Dataset entries:
-*-

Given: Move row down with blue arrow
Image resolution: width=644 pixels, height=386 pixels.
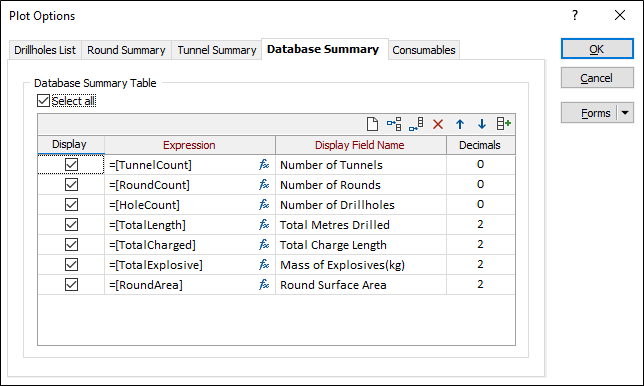Looking at the screenshot, I should click(482, 124).
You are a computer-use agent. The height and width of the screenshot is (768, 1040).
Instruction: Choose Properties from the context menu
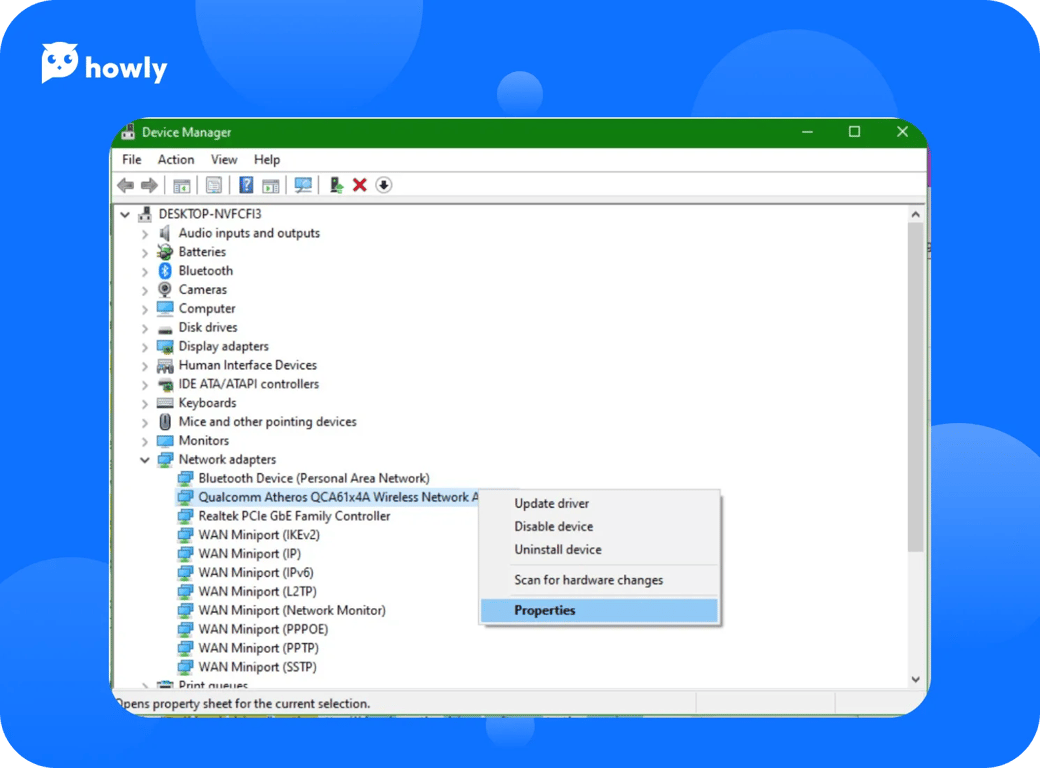(545, 610)
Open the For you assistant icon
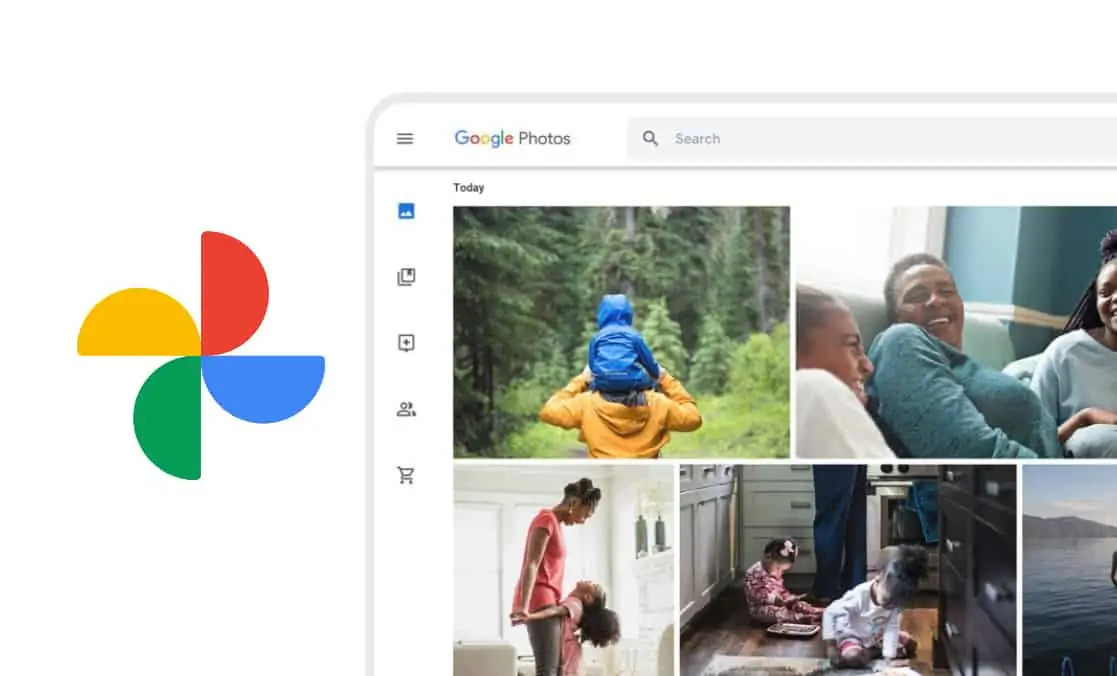 406,343
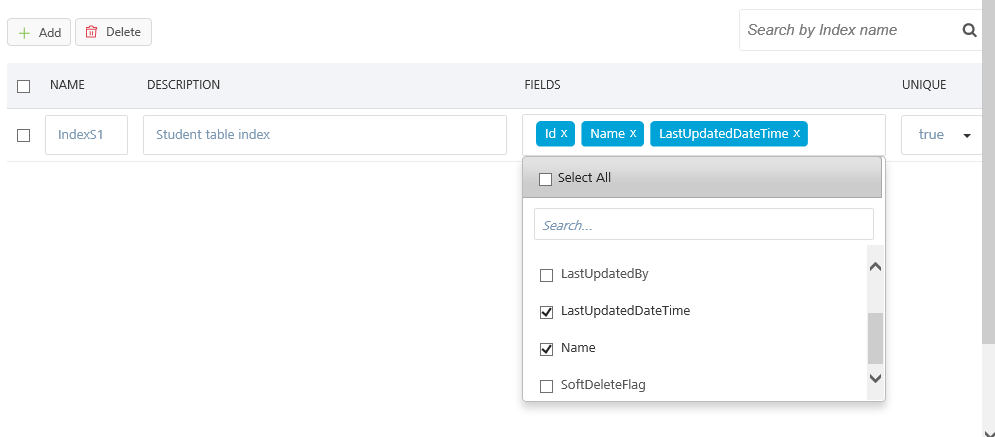The height and width of the screenshot is (437, 995).
Task: Select the IndexS1 row checkbox
Action: click(24, 135)
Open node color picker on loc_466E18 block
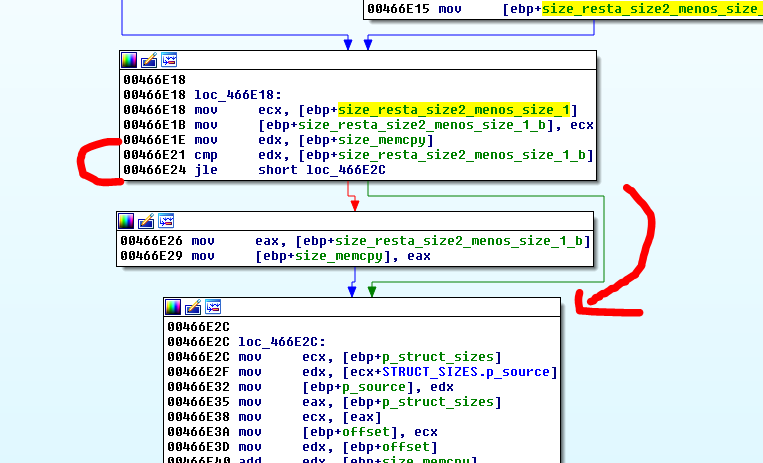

-*-

-- Aim of the exercise --
Take the lines from the one holding "Open the For you assistant icon" through the last line of the data above and copy them exactly, both ends included, omitting all pictures.

-- Response box --
Open the For you assistant icon
 406,343
The height and width of the screenshot is (437, 995).
Task: Select the IndexS1 row checkbox
Action: click(24, 135)
Open node color picker on loc_466E18 block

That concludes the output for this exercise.